Wygłodniałe zwierzę rozbiło jeden z uli i zabrało ze sobą kilka ramek z miodem. Straty są spore, bo włamywacz zabił królową pszczołę i kilkadziesiąt tzw. robotnic.
Przyrodników zajście nie dziwi - zbliża się bowiem termin kiedy niedźwiedzie będą zapadać w zimowy sen i zwierzęta robią wszystko żeby zwiększyć swoją masę. Tatrzański Park Narodowy przypomina, że co roku zdarzają się przypadki, gdy niedźwiedzie podchodzą pod ludzkie siedziby szukając czegoś do zjedzenia - często zrywają jabłka z jabłoni i grzebią w śmietnikach.
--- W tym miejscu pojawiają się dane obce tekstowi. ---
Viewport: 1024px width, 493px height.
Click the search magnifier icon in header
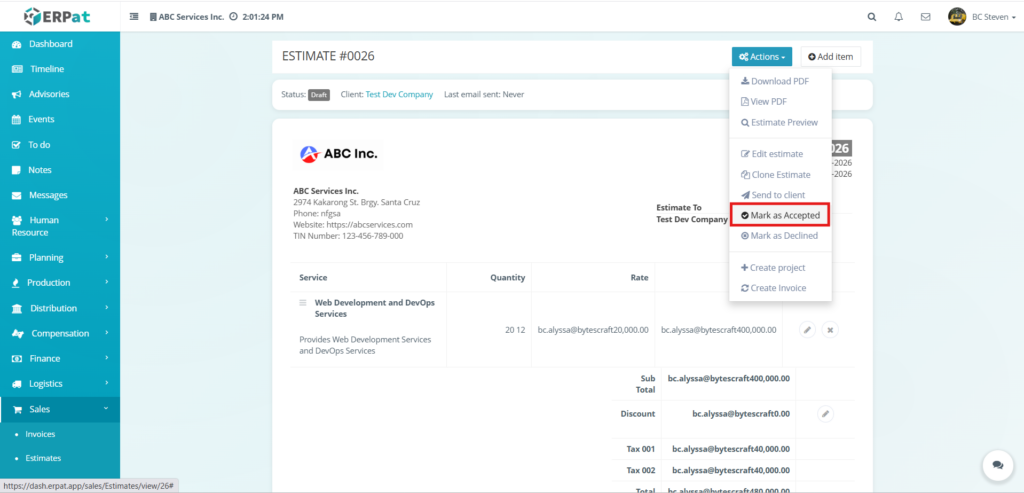pyautogui.click(x=871, y=17)
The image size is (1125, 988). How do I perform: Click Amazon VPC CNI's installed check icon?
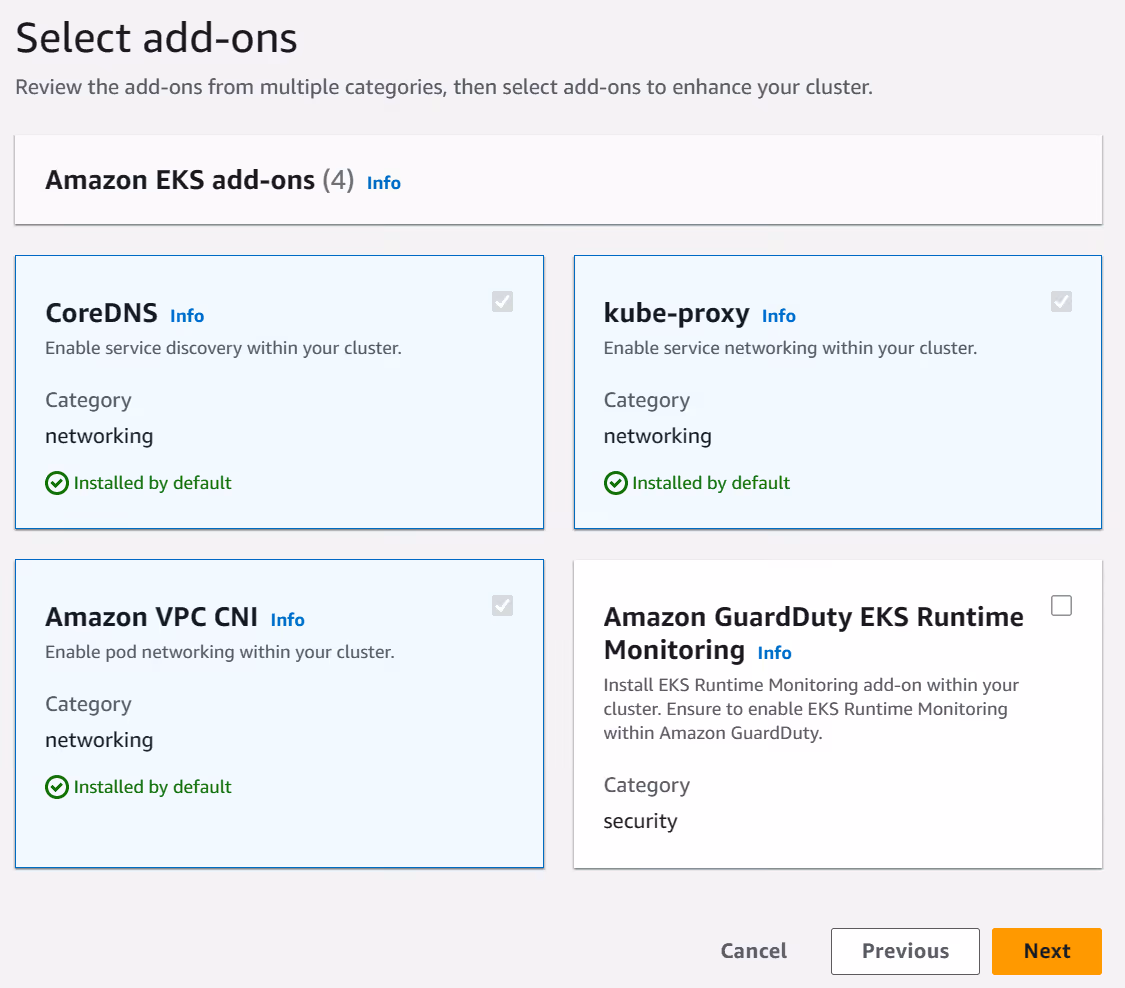(57, 788)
Paweł Skawiński - dyrektor TPN - apeluje do mieszkańców peryferyjnych osiedli Zakopanego, aby zabezpieczyli swoje posesje w tym i pojemniki na śmieci przed wizytą niedźwiedzia. Najskuteczniejsze jest zamontowanie tzw. elektrycznego pastucha, który z powodzeniem stosuje się wokół tatrzańskich schronisk.
Najczęściej niedźwiedzie widywane są w dzielnicach przyległych do doliny Strążyskiej i to właśnie tutaj wyrządzają największe szkody.